"Addie!" she cried. "Addie! Is that you?"
"Yes, Emilie."
"Oh, it's suffocating me, it's suffocating me!... Let me tell you about it!..."
He sat down and she came to him with the movement of an animal creeping towards him. She stammered incoherent words, but he understood them: he knew the words of old; he knew what she was saying: it had been the same thing last year and the year before. At the beginning of each summer there was some fit of madness which mastered her, a fit in which she lived all over again through things that had happened in the years long ago. Oh, it was a terrible secret which she always carried about with her, which no one knew, which no one had ever known! In the dark room, with the closed sun-blinds, the secret stifled her and had to be told, because it stifled her in her heart and throat.
"I must tell it you, Addie.... It was during those last days, those terrible days in Paris.

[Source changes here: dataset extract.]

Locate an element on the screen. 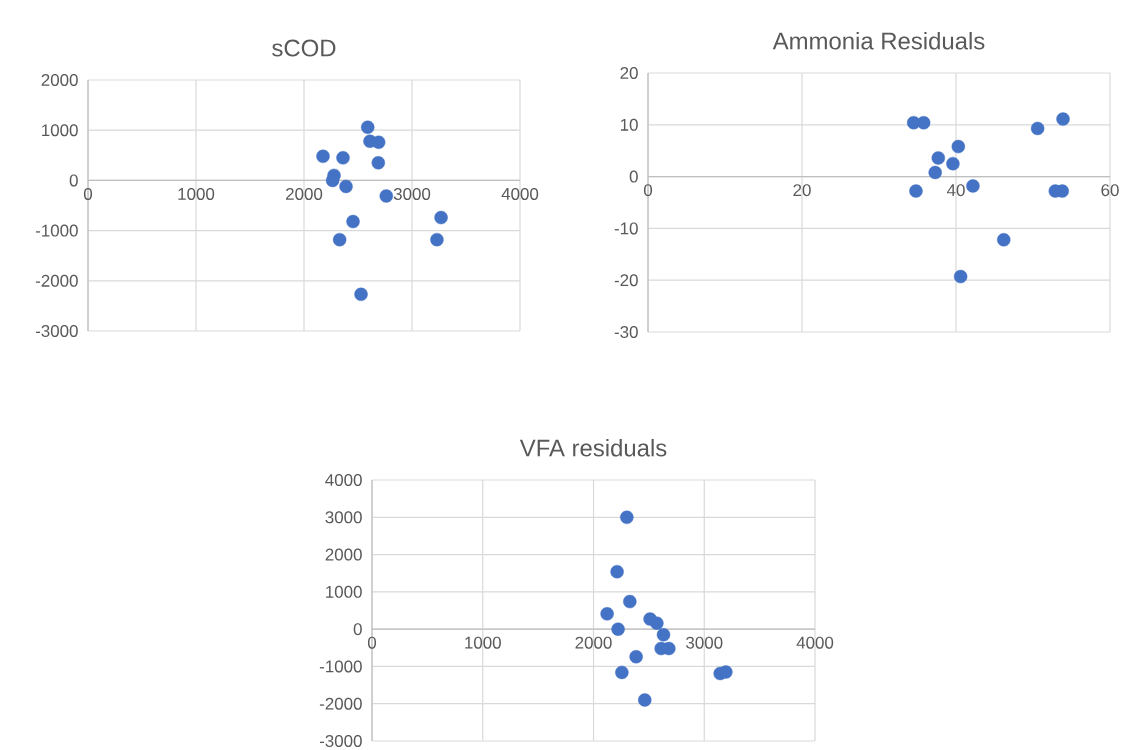 This screenshot has height=750, width=1127. chart-title: sCOD is located at coordinates (304, 48).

Eduard, my husband, was in Paris and ... and he had been threatening me.... You remember, you must remember: I told you as much as that, didn't I?... He had come to look for me in Paris. He hated me ... and he hated, oh, how he hated Henri!... Henri, my poor brother, my brother!... Addie, Addie, let me tell you everything!... Whatever people may have thought, whatever people may have said, none of it's true, it's all false! He was my brother, my own brother; and I loved him as a brother, though perhaps too much; and he loved me as a sister, though perhaps too much.... Oh, people are so wicked, so utterly wicked! They thought, they said ... As for me, I would never speak. Oh, Addie, your parents and you, your kindest and dearest of parents, never asked me a question, but took me to live with them in their house, which has become my sanctuary, where I can lead my cloistered life! Oh, Addie, I shall be grateful for ever and ever to your dear parents ... and to you! They never asked me anything, they have been like father and mother to me; I have been able to live under their roof, though my life has been nothing but remorse and pain.... Oh, Addie, let me tell you everything!... Henri was a clown in a circus—you know about that—and I, I made money by painting. We lived ... we lived together; we were both of us happy; then Eduard came.... Oh, he was like an evil spirit! Oh, when I dream of him now, I dream of a devil! Addie, Eduard came!... And it was he ... it was he...."
"I know, Emilie, I know."
The words burst from her in a scream:
"It was he ... he ... he ... who murdered Henri!"
"Hush, Emilie."
"Oh, I can't keep silent, I can't keep silent for ever; it chokes me, it chokes me, here!"